Filter this material down to the lines that hold "computer", copying each one.

################

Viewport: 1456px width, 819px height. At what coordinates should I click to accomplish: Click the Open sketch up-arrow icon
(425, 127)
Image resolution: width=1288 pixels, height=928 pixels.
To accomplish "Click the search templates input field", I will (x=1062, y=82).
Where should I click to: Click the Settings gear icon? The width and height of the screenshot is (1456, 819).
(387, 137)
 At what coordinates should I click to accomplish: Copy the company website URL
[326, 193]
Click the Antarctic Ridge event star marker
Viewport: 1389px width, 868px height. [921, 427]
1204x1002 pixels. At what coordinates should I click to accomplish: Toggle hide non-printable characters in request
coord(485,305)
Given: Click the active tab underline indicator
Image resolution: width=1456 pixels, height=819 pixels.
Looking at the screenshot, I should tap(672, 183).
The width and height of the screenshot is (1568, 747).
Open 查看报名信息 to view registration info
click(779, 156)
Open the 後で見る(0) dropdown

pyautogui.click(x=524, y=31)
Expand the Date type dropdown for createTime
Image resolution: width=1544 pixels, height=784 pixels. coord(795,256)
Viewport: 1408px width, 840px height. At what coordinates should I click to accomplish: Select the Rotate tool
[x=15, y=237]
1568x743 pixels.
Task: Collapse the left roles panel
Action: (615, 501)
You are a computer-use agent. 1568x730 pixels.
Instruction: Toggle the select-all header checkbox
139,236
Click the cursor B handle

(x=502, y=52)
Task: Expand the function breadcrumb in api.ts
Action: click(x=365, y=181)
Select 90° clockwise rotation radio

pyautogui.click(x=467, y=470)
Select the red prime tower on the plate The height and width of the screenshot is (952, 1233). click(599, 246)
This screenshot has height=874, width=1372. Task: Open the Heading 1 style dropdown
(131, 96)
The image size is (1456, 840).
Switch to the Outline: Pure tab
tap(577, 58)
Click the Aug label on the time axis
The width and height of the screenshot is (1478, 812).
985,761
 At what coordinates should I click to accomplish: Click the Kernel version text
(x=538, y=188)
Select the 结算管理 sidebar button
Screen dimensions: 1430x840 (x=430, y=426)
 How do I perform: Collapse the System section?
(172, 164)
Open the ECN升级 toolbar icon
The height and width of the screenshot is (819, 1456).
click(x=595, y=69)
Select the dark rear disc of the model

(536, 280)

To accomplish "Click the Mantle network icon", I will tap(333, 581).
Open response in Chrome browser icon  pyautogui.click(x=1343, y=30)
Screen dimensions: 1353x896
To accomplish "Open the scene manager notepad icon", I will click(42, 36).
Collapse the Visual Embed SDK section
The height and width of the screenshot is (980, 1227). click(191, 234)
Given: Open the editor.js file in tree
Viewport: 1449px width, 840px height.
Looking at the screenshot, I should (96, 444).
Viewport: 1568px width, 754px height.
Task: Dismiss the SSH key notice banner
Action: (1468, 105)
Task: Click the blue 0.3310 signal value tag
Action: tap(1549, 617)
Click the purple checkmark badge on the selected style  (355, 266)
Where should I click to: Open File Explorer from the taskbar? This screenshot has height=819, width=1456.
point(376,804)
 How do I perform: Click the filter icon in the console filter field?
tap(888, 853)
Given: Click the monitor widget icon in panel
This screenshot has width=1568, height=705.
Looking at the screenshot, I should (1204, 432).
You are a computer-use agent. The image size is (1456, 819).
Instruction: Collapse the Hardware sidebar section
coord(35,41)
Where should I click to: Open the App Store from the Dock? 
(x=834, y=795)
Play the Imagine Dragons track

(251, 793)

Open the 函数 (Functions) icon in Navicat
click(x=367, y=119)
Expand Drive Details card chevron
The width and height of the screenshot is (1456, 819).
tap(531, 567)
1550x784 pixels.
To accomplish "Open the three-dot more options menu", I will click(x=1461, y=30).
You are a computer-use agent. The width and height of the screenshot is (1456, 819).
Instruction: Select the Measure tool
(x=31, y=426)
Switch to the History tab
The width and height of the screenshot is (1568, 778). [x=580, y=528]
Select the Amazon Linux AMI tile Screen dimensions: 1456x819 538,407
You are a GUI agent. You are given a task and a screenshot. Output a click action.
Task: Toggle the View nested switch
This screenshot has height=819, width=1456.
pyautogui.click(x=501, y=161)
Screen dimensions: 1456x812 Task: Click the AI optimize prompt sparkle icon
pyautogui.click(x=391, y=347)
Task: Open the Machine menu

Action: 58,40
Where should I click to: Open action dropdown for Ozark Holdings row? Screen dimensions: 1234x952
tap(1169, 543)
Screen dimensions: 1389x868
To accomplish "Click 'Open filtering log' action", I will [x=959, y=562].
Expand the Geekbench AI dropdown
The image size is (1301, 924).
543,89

################

TASK ANSWER:
You are a computer-use agent. 1568x730 pixels.
You are a computer-use agent. The image size is (1456, 819).
You are a computer-use agent. The width and height of the screenshot is (1456, 819).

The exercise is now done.